Bensmaia's research is part of Revolutionizing Prosthetics, a multi-year Defense Advanced Research Projects Agency (DARPA) project that seeks to create a modular, artificial upper limb that will restore natural motor control and sensation in amputees. The project has brought together an interdisciplinary team of experts from government agencies, private companies and academic institutions, including the Johns Hopkins University Applied Physics Laboratory and the University of Pittsburgh.
Bensmaia and his colleagues at UChicago are working specifically on the sensory aspects of these limbs. For this study, monkeys, whose sensory systems closely resemble those of humans, had electrodes implanted into the area of the brain that processes touch information from the hand. The animals were trained to perform two perceptual tasks: one in which they detected the presence of an electrical stimulus, and a second in which they indicated which of two successive stimuli was more intense.
During these experiments, Bensmaia and his team manipulated various features of the electrical pulse train, such as its amplitude, frequency and duration, and noted how the interaction of each of these factors affected the animals' ability to detect the signal.
Of specific interest were the "just-noticeable differences" (JND), or the incremental changes needed to produce a sensation that felt different. For instance, at a certain frequency, the signal may be detectable first at a strength of 20 microamps of electricity. If the signal has to be increased to 50 microamps to notice a difference, the JND in that case is 30 microamps.
The sense of touch is really made up of a complex and nuanced set of sensations, from contact and pressure to texture, vibration and movement. By documenting the range, composition and specific increments of signals that create sensations that feel different from each other, Bensmaia and his colleagues have provided the "notes" scientists can play to produce the "music" of the sense of touch in the brain.

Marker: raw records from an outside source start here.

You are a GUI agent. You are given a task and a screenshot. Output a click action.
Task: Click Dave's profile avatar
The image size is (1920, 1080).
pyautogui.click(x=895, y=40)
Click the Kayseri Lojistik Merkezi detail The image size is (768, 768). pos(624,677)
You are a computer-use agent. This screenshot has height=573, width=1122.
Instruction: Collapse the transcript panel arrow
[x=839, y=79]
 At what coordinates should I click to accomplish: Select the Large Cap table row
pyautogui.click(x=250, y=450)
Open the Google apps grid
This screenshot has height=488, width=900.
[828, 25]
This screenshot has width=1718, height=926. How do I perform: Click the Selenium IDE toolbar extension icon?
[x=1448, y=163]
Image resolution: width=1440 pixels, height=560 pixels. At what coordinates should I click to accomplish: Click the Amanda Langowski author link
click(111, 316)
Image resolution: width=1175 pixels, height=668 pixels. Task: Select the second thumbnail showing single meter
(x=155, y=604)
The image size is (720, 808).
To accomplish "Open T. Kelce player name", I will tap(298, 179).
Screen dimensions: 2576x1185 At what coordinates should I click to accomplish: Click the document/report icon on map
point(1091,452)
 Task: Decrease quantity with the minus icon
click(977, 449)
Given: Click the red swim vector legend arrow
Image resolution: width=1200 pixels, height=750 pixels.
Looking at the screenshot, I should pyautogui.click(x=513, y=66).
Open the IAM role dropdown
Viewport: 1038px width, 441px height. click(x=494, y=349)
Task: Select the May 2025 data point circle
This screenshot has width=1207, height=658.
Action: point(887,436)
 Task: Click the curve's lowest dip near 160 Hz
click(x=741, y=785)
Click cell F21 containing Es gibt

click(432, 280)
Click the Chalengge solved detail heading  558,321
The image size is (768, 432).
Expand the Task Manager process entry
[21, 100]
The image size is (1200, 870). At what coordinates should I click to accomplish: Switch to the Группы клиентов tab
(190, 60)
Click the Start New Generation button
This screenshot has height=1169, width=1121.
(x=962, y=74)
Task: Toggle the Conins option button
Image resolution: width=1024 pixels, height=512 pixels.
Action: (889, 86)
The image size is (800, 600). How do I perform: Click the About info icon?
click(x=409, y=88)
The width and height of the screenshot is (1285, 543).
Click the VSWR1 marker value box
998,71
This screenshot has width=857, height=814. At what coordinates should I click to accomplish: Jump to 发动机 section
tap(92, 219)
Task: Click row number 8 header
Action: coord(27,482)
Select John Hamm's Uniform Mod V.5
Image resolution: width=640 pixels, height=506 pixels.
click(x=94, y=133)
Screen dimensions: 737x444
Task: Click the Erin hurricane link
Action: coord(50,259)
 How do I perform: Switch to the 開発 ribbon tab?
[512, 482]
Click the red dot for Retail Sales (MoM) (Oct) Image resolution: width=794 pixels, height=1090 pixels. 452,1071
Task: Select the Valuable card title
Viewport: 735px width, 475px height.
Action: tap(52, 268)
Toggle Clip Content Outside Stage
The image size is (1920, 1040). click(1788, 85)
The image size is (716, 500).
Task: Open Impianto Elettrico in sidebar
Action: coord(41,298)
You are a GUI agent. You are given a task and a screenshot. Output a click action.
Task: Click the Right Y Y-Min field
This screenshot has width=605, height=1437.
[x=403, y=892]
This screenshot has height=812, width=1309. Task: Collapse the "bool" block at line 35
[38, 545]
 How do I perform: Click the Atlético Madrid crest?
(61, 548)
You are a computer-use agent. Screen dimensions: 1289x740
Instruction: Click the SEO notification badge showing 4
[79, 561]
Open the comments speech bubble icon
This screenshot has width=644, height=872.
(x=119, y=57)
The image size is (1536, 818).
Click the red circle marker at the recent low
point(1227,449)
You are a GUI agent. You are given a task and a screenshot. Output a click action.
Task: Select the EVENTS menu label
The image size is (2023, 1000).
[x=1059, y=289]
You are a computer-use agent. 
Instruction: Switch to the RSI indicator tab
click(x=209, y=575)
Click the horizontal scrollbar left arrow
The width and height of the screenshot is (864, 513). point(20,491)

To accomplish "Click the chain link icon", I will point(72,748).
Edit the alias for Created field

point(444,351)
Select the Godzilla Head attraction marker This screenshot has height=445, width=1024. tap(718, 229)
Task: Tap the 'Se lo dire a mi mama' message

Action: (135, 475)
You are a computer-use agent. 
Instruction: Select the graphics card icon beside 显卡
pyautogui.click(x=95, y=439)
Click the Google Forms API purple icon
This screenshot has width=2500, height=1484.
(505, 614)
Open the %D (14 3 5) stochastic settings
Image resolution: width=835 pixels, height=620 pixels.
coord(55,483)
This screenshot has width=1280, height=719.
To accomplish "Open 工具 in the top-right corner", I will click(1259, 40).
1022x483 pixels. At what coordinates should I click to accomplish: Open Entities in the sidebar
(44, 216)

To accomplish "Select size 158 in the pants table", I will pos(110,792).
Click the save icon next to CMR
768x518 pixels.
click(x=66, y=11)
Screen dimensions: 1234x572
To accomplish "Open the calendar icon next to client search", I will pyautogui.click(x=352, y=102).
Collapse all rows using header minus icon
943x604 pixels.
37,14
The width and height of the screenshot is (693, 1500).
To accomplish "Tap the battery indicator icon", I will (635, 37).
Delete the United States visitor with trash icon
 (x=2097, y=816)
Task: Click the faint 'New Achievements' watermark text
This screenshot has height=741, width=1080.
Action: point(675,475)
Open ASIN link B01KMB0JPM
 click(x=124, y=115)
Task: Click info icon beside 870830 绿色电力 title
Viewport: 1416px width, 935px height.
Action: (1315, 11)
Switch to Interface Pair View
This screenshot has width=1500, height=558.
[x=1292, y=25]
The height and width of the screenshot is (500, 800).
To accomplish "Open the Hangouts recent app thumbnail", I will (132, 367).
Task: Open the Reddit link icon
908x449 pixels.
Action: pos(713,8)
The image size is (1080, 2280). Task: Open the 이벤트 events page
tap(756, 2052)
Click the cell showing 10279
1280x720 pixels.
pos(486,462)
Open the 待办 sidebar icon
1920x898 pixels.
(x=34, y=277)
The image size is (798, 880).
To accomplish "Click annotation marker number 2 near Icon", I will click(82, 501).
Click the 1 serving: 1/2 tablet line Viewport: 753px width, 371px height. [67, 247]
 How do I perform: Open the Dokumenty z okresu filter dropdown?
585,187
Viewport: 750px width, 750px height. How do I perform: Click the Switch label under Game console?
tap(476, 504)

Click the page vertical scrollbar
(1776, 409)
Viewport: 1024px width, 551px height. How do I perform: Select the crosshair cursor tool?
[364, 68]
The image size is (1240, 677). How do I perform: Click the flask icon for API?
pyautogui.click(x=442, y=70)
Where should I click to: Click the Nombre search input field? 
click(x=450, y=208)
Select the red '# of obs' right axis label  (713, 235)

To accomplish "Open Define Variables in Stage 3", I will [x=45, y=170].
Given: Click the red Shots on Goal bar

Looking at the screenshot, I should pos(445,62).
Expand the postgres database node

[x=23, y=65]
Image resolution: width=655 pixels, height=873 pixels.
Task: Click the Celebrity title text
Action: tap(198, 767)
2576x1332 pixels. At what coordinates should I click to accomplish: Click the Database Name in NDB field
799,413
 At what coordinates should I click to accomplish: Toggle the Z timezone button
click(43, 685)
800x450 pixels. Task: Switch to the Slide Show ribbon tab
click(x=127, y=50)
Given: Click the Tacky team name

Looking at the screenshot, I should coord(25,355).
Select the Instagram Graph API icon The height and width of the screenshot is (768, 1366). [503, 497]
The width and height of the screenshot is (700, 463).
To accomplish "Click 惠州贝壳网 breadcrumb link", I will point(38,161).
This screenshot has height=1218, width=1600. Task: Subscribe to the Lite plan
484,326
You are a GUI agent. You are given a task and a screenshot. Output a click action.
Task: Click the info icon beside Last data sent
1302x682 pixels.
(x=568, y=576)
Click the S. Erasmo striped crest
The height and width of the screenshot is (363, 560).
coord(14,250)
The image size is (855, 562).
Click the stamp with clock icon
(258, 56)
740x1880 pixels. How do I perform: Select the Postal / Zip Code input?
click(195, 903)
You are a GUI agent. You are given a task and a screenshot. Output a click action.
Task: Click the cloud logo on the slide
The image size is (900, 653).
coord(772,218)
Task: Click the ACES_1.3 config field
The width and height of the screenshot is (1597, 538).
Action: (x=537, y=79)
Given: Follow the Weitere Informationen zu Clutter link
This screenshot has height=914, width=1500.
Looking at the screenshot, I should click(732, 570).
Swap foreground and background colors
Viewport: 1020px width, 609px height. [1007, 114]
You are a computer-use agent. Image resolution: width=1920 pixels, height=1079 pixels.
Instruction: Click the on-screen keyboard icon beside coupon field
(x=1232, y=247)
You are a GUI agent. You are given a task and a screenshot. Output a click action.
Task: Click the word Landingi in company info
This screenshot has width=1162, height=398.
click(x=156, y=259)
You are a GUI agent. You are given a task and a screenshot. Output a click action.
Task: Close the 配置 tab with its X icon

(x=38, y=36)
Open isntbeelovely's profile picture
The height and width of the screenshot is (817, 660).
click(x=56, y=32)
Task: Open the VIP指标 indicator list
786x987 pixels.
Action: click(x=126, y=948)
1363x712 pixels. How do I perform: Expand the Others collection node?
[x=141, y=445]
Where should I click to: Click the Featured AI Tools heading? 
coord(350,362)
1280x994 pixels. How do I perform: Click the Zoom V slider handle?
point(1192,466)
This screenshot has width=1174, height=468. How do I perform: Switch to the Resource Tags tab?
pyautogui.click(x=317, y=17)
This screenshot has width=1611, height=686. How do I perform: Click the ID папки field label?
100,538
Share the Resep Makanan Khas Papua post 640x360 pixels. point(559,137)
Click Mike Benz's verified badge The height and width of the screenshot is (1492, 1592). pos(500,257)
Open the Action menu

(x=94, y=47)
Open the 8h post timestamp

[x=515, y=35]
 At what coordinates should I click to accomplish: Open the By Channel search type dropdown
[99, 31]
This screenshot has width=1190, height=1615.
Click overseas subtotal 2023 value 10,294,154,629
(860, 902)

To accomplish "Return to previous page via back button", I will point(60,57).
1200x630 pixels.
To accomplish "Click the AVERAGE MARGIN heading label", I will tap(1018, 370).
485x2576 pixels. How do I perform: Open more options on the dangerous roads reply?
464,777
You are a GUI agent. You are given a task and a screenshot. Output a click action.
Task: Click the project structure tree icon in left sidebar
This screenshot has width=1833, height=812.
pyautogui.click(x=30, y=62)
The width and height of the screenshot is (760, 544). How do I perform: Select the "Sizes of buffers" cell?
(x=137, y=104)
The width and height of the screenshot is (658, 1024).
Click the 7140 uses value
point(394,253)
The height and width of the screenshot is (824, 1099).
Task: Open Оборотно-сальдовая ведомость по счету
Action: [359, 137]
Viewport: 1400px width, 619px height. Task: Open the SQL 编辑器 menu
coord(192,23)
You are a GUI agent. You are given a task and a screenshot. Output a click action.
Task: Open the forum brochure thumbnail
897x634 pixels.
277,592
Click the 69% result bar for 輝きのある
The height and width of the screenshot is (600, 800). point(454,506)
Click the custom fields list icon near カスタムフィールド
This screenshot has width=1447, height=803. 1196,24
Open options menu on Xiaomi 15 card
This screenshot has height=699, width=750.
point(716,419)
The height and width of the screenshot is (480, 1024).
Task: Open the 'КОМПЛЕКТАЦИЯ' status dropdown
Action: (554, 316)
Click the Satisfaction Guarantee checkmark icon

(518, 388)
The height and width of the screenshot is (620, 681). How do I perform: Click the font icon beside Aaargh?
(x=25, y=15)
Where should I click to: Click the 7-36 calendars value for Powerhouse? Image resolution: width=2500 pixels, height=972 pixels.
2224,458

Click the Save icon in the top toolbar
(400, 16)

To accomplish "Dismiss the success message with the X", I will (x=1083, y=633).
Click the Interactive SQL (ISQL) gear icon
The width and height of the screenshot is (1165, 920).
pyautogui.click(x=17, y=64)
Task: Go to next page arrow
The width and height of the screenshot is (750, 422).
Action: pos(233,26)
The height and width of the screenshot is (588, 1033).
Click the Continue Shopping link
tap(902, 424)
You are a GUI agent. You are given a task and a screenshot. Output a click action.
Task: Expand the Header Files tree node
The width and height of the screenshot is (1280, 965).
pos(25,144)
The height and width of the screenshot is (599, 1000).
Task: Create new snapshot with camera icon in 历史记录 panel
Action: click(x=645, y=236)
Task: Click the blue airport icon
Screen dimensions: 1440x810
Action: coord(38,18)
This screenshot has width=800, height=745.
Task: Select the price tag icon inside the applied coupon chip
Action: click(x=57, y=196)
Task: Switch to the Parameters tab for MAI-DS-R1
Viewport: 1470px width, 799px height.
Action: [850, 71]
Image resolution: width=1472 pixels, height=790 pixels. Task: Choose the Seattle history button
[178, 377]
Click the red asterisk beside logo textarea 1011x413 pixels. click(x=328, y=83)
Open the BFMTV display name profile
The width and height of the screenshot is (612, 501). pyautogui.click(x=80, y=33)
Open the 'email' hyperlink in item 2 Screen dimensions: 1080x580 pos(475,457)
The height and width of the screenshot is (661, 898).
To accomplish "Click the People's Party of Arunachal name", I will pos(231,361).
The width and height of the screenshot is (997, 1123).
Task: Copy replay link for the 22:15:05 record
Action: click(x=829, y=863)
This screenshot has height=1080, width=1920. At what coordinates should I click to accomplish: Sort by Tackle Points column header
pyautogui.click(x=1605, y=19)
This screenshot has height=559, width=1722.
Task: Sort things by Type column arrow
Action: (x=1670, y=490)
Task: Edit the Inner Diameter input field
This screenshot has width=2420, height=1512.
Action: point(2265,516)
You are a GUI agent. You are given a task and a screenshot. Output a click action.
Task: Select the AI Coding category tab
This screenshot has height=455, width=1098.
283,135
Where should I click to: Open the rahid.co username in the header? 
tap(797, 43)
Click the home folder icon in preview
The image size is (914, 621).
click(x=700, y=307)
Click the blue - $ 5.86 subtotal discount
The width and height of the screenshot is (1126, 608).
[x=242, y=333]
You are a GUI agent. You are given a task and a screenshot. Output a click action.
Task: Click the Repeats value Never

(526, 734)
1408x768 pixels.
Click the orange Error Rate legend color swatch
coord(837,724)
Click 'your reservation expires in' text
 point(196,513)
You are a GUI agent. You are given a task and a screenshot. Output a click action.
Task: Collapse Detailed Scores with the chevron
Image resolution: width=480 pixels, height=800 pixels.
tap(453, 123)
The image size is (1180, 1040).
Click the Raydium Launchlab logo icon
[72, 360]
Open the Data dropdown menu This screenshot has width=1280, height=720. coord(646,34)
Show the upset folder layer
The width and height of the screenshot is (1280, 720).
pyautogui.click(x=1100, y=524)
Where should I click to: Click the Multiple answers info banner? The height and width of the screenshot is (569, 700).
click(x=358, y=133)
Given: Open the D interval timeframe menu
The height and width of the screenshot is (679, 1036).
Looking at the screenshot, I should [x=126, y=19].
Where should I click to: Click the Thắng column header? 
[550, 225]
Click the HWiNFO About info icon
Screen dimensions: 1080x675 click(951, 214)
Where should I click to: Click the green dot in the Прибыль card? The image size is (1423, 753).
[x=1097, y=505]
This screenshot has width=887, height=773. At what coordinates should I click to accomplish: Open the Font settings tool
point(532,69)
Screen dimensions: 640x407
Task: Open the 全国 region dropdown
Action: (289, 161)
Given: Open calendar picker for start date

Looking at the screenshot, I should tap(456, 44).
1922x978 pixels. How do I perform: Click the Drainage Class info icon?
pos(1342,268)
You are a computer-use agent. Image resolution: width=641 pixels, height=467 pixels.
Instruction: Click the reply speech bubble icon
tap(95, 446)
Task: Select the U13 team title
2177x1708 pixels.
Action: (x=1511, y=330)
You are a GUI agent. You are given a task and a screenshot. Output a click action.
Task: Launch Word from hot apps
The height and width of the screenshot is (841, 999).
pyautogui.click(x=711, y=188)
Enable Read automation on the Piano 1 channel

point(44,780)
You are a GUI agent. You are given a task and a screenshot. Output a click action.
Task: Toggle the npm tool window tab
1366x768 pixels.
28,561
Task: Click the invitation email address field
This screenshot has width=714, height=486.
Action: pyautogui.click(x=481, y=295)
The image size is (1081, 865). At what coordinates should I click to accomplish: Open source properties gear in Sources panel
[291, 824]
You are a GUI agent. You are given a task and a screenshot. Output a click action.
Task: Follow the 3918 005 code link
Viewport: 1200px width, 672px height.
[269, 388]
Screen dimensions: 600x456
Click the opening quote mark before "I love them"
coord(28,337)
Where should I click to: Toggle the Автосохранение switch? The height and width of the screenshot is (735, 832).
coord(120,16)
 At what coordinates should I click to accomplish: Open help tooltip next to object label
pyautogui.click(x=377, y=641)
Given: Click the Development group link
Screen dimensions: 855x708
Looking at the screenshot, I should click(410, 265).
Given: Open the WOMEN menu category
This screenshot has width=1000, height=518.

"When you grasp an object, for example, you can hold it with different grades of pressure. To recreate a realistic sense of touch, you need to know how many grades of pressure you can convey through electrical stimulation," Bensmaia said. "Ideally you can have the same dynamic range for artificial touch as you do for natural touch."
The study has important scientific implications beyond neuroprosthetics as well. In natural perception, a principle known as Weber's Law states that the just-noticeable difference between two stimuli is proportional to the size of the stimulus. For example, with a 100-watt light bulb, you might be able to detect a difference in brightness by increasing its power to 110 watts. The JND in that case is 10 watts. According to Weber's Law, if you double the power of the light bulb to 200 watts, the JND would also be doubled to 20 watts.
However, Bensmaia's research shows that, with electrical stimulation of the brain, Weber's Law does not apply--the JND remains nearly constant, no matter the size of the stimulus. This means that the brain responds to electrical stimulation in a much more repeatable, consistent way than through natural stimulation.
"It shows that there is something fundamentally different about the way the brain responds to electrical stimulation than it does to natural stimulation," Bensmaia said.
"This study gets us to the point where we can actually create real algorithms that work. It gives us the parameters as to what we can achieve with artificial touch, and brings us one step closer to having human-ready algorithms."